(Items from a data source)
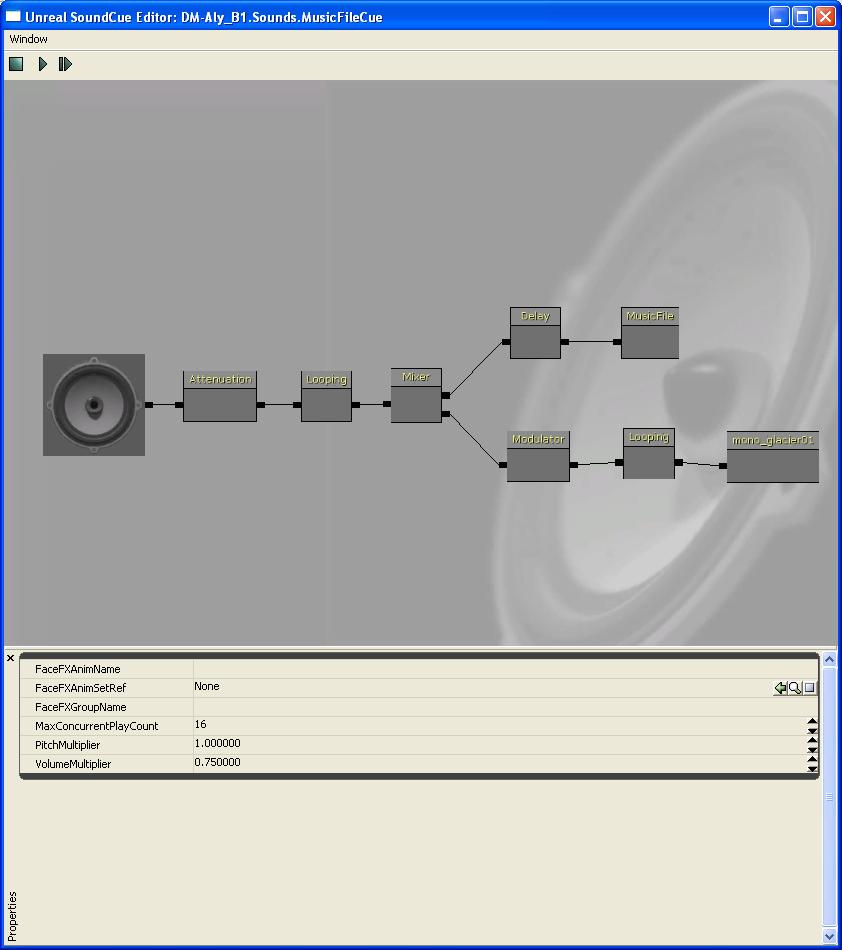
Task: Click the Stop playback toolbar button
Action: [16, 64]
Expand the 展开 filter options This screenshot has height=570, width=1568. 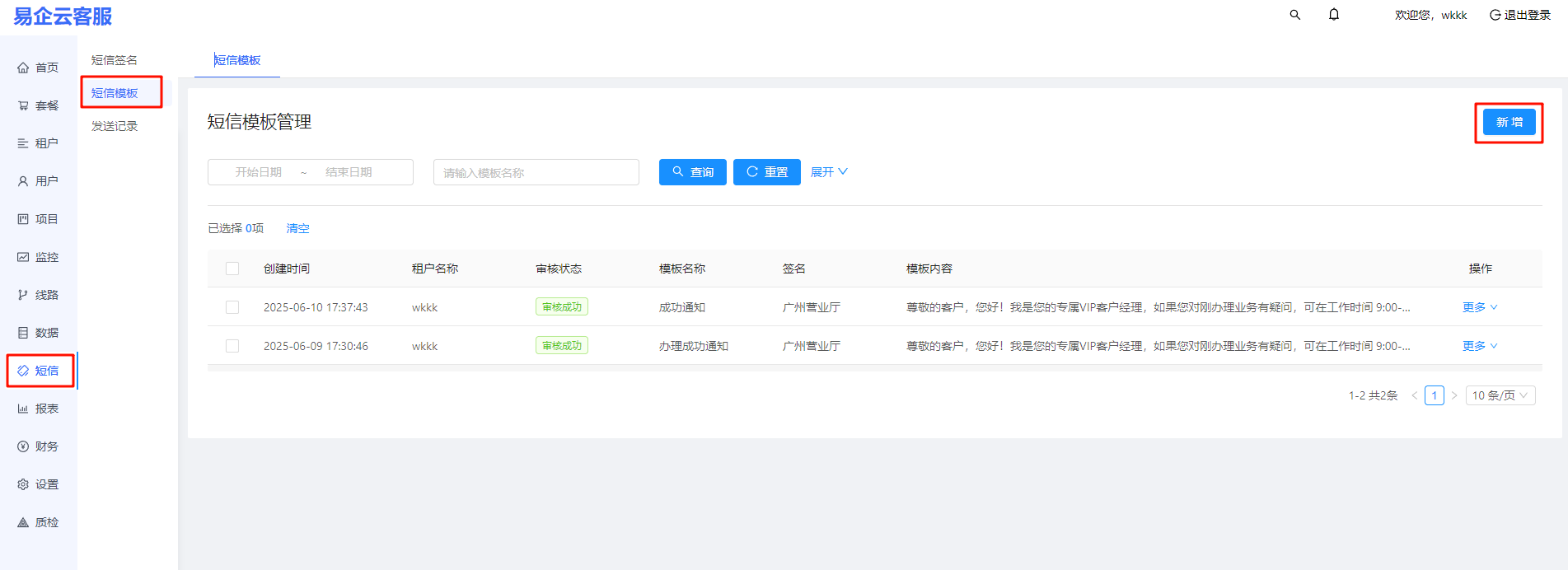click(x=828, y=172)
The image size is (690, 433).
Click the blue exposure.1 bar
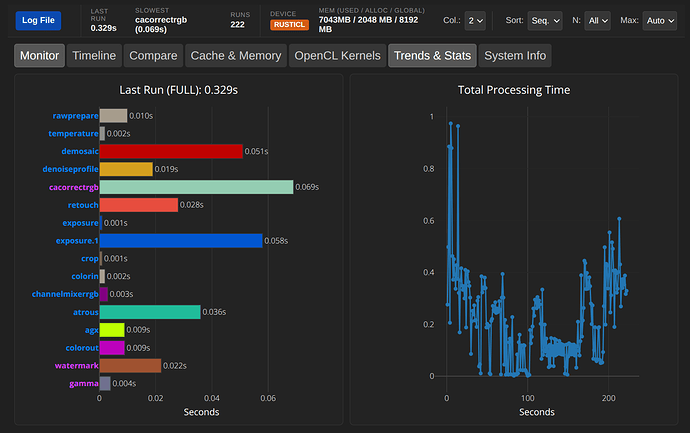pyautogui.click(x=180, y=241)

- Problem description:
The lines to copy begin with the one containing "The image size is (690, 433)." and end with the last line of the entries above; copy them exactly, minus the pictures.

- Output for this exercise:
The image size is (690, 433).
Click the blue exposure.1 bar
pyautogui.click(x=180, y=241)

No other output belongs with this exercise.